Don’t forget your best friend who will take at least four portions of steak, leaving none for your other guests. So, ask your MC to begin the buffet with “Take one piece and come back as many times as you want. Let’s get everyone through the line first.” Or, you can also plan for buffet servers to keep portions consistent. To add to the elegance while keeping costs down from a fully plated dinner, opt for a plated/served salad & bread course before the main dinner buffet. 

Keep in mind, the traditional buffet has a drawback: everybody is hungry waiting in line. The Silk Road is in-tune with these needs, and knows exactly how to speed things up before you get in a bind.

  • A plated salad course allows your guests to get a bite to eat before heading to the buffet. Orchestration is key for this style, so put someone in charge: The tables served the salad course first will also be first through the buffet line, and so forth. This allows for a steady flow of service, and not leaving your favorite Aunt May waiting too long for her turn at the buffet.

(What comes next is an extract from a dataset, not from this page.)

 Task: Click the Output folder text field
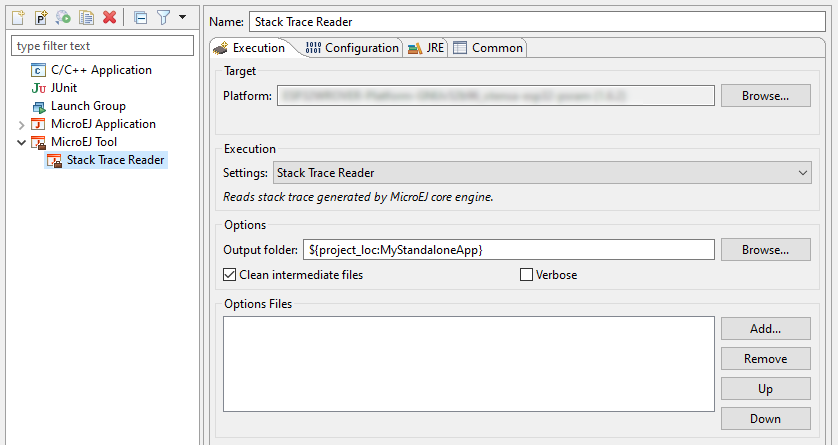(x=508, y=250)
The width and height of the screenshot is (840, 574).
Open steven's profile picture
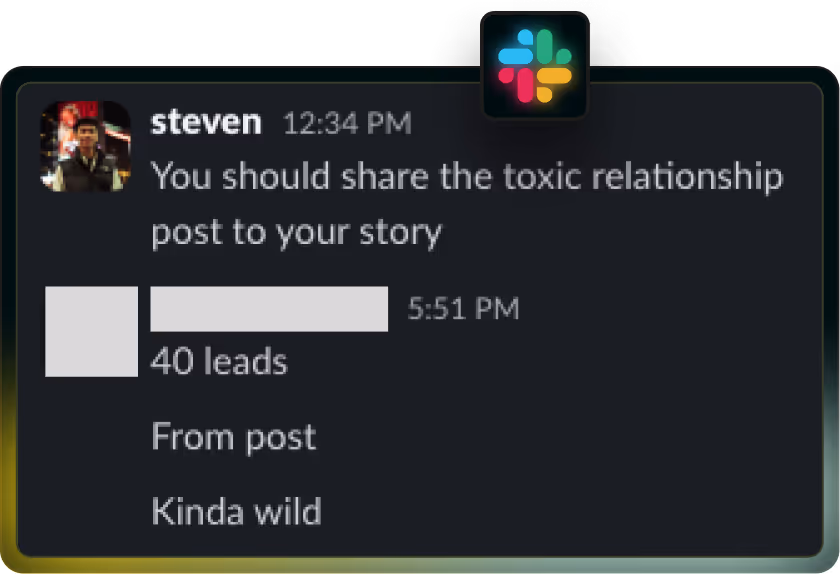(86, 146)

  • Plan buffet lines: use both sides of the buffet table, or create a T-shaped buffet. Both lines start the the bottom of the T, and are funneled away to each side to move quickly and prevent congestion.

  • Want a prime rib carving station, but know it will take forever to get everyone served? Simply add an additional carving station, and your guests will be delighted how quickly everyone goes through the line!

Plated Dinner Style

Plated or served dinners are definitely the most elegant, but the most costly and labor intensive with more servers and chefs on the clock. 

Does everybody eat the same thing?
That’s a huge question. Here are the ups and downs. 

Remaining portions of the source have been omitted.